Ce qui est dit reste à faire et à ce niveau, les travaux pratiques ont commencé par le leader nationaliste Charles Pieri visé implicitement par une information judiciaire ouverte au mois de septembre par le juge Philippe Courroye, pour «abus de biens sociaux», «escroquerie à la TVA», «association de malfaiteurs en relation avec une entreprise terroriste». Récemment des perquisitions ont d’ailleurs été menées dans l’entourage du nationaliste et notamment dans un hôtel de Saint-Florent géré par sa fille, qui ont permis de découvrir des virements «troublants» au profit de Pieri.

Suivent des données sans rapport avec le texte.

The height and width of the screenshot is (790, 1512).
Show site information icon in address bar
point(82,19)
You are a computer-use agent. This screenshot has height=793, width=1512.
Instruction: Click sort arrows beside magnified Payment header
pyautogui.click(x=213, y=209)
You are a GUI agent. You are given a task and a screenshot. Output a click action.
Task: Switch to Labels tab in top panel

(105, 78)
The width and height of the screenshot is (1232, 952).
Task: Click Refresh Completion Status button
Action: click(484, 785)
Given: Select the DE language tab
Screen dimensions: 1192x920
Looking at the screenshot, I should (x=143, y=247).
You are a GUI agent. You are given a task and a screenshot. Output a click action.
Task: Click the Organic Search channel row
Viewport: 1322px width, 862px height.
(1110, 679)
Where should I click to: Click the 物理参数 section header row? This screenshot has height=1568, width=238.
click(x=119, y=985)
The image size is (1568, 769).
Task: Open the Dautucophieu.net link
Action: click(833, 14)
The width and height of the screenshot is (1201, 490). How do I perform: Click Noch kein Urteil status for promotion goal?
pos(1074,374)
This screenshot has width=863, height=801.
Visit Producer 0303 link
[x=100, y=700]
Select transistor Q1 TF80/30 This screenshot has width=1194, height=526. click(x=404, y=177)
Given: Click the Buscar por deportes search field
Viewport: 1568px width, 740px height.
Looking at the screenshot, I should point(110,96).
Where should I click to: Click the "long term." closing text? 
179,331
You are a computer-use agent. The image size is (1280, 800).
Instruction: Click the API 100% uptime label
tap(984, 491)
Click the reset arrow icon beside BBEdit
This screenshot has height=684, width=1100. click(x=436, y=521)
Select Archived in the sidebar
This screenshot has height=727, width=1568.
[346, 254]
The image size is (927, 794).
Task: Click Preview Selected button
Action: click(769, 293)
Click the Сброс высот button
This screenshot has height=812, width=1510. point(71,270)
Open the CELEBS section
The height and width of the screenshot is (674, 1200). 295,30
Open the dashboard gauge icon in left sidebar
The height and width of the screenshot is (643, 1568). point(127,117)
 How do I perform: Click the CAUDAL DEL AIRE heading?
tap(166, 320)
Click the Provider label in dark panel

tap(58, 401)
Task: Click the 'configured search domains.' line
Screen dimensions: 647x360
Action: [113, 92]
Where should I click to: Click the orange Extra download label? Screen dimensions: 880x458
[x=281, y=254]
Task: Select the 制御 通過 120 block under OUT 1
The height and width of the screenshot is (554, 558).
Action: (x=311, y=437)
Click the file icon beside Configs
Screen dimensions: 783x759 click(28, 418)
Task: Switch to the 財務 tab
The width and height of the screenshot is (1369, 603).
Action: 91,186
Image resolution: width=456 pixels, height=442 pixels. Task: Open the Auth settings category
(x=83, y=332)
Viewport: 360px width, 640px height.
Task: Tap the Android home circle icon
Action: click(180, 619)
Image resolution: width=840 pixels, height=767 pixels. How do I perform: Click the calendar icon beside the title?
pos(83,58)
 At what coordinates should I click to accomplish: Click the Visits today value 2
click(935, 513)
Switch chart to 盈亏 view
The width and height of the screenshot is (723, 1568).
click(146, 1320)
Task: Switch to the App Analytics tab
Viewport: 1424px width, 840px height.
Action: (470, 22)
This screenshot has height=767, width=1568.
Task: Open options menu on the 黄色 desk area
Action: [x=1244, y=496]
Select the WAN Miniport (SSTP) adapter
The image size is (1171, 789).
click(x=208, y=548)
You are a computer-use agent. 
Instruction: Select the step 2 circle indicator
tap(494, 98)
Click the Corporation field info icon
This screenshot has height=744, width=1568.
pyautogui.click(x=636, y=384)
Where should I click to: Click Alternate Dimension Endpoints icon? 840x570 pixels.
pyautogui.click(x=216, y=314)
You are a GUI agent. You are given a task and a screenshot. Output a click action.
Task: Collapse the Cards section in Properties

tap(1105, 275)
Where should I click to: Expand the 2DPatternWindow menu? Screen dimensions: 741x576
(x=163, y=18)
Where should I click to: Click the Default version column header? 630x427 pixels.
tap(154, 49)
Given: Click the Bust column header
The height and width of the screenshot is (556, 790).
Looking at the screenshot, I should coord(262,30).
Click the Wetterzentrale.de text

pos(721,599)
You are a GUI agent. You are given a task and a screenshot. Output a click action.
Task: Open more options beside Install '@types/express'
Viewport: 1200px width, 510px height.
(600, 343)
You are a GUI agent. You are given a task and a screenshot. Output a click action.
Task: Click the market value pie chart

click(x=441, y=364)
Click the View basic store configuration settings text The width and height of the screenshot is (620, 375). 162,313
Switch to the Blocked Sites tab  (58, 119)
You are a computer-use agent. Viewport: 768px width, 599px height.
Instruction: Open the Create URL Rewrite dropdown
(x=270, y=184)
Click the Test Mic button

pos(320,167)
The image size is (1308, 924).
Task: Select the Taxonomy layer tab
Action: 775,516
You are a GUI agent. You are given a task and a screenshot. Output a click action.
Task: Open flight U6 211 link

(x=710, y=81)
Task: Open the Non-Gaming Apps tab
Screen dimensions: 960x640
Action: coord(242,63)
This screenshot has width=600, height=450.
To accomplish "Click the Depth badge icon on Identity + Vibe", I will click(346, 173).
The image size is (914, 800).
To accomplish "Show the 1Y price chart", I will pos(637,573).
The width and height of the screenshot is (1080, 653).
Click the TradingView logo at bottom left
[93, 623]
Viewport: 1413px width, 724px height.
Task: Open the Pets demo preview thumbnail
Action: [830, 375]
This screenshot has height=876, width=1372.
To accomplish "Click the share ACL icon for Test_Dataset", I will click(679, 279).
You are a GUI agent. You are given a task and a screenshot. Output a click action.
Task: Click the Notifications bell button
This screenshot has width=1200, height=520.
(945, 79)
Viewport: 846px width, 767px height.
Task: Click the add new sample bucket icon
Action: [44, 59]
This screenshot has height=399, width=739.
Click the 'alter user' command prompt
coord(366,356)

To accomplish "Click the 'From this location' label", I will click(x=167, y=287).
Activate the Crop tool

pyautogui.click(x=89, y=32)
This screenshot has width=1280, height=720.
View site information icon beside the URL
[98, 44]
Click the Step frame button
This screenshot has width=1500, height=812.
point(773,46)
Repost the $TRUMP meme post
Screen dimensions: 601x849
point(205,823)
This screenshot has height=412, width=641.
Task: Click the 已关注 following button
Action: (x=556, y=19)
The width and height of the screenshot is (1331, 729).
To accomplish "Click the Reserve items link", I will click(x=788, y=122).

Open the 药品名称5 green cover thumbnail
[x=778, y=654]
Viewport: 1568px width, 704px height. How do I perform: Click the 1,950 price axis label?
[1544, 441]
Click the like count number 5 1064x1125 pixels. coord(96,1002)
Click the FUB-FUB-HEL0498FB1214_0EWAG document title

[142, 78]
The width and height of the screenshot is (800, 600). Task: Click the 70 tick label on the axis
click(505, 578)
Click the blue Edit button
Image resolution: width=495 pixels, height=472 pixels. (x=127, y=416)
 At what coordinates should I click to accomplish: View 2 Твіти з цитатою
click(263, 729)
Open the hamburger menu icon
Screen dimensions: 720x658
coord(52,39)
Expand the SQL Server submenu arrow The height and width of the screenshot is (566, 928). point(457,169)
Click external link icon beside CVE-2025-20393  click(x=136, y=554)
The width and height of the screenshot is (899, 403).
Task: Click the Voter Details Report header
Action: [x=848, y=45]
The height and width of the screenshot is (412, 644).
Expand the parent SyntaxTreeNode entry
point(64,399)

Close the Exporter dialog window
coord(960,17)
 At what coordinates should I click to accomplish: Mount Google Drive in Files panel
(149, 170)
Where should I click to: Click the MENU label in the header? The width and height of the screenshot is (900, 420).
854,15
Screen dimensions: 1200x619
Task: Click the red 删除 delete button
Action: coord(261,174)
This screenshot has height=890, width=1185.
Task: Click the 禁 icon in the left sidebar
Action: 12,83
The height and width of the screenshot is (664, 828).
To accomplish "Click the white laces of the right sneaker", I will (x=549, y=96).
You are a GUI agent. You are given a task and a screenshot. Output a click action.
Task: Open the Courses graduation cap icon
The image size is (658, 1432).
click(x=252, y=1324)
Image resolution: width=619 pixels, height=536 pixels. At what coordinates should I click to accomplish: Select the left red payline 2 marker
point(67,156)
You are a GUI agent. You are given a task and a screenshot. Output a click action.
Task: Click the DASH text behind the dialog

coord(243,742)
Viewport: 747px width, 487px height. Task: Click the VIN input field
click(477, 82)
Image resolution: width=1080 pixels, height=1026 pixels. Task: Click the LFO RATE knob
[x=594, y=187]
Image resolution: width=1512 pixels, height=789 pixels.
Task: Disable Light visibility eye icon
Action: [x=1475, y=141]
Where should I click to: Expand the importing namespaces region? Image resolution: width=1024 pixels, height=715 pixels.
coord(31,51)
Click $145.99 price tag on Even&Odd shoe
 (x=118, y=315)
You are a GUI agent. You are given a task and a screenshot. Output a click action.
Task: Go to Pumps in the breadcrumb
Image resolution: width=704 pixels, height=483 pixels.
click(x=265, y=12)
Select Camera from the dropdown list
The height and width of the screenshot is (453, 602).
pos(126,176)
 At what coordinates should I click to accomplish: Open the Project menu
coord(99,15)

Cette enquête a eu pour effet de relancer les attentats, dont certains ont visé directement des policiers qui avaient participé aux perquisitions. Ces manifestations de violence destinées à répondre à la nouvelle politique gouvernementale ont d’ailleurs amené Nicolas Sarkozy à prendre acte de la «pertinence» de l’enquête au centre de laquelle se trouve Charles Pieri qui fait figure d’exemple. Du point de vue des nationalistes, cette détermination à s’attaquer à «l’argent du crime» est assimilée à «une dérive répressive» qu’ils entendent bien combattre avec toutes les armes. La violence en est une, le boycott de Nicolas Sarkozy, une autre. C’est dans cette logique que la veille de la visite du ministre, le FLNC-Union des Combattants, le principal mouvement nationaliste clandestin, a revendiqué, en guise de défi, neuf attentats perpétrés récemment contre des symboles de l’Etat. C’est pour les mêmes raisons que les huit élus de Corsica Nazione, le groupe nationaliste de Jean-Guy Talamoni, ont refusé de participer aux entretiens avec Nicolas Sarkozy à son arrivée à Ajaccio. Face aux nouvelles méthodes du ministre de l’Intérieur, les dix mouvements nationalistes, souvent divisés, sont tentés de faire front commun. A l’occasion d’une manifestation à Ajaccio mercredi, ils ont ainsi engagé l’Etat à s’orienter vers une «solution négociée» et assuré qu’ils étaient prêts à participer à «une sortie de crise», si tant est que ce qu’ils appellent la «répression systématique» soit stoppée.

Réponse du berger à la bergère, Nicolas Sarkozy, qui a mis au programme de sa visite le commissariat d’Ajaccio et la gendarmerie de Propriano, cibles d’attentats, a réitéré son point de vue dès son arrivée sur l’île. Il a ainsi déclaré: «Il faut abattre ce système mafieux qui met la Corse en coupe réglée, c’est l’argent qui corrompt les idées», ajoutant : «Ce n’est pas un nouveau discours, c’est une nouvelle méthode». La conclusion logique de cette politique est donc très claire : «Chez les nationalistes, ceux qui condamnent la violence et vivent de leur travail, sont les bienvenus pour discuter, ceux qui mettent les cagoules ne sont pas invités».

Quant au reste, le ministre de l’Intérieur a fait ce qu’il était venu faire. A savoir signer des conventions qui vont permettre, dans le cadre de la loi du 22 janvier 2002, le transferts de 81 agents de l’Etat vers la collectivité territoriale de Corse, dont l’objectif est de permettre d’élargir les compétences de cette dernière. Mais aussi régler le problème de la dette des agriculteurs auxquels une enveloppe de 25 millions d’euros est réservée, ou encore mettre en place des dispositifs fiscaux pour inciter la création d’entreprises. Nicolas Sarkozy n’a pas exclu, non plus, certaines adaptations des lois montagne et littoral pour la Corse. Et il a apporté son soutien au projet de télévision numérique par satellite destiné à l’île qui devrait aboutir dans l’année 2004. Pour le ministre de l’Intérieur, le développement économique de la Corse est désormais un gage de réussite de l’ensemble de la politique gouvernementale car «tant que l’on ne proposera pas un emploi et un avenir aux jeunes Corses, certains seront tentés par le pire».